[Task objective]
In your copy of the entries, please include no pictures and return every word exactly.

[Data]
....

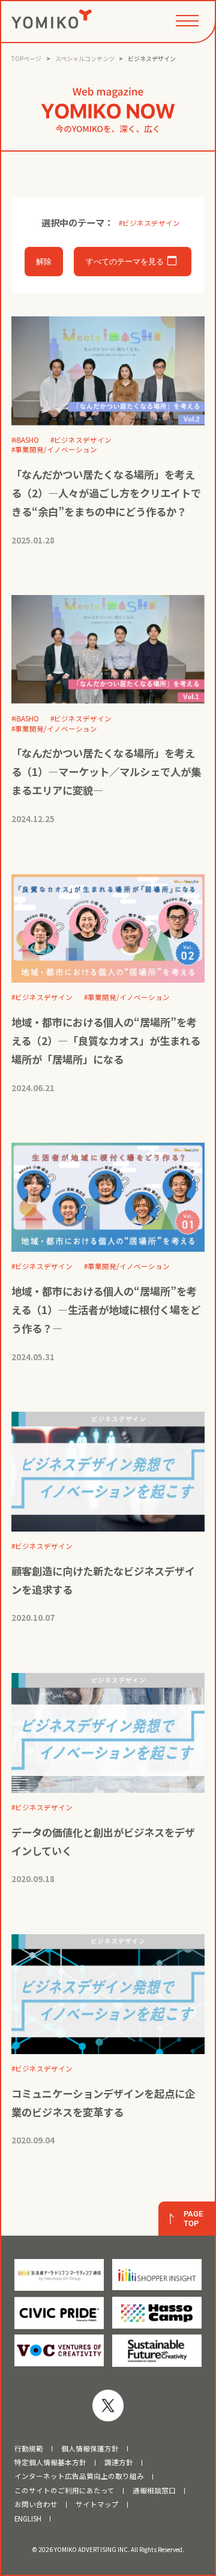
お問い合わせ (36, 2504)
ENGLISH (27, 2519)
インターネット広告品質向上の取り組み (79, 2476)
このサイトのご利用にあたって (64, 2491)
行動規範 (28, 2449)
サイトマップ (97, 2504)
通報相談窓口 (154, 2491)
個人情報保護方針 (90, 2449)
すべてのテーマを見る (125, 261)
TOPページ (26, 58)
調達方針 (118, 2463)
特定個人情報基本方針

....

[Written response]
お問い合わせ (36, 2504)
ENGLISH (27, 2519)
インターネット広告品質向上の取り組み (79, 2476)
このサイトのご利用にあたって (64, 2491)
行動規範 (28, 2449)
サイトマップ (97, 2504)
通報相談窓口 (154, 2491)
個人情報保護方針 (90, 2449)
すべてのテーマを見る (125, 261)
TOPページ (26, 58)
調達方針 (118, 2463)
特定個人情報基本方針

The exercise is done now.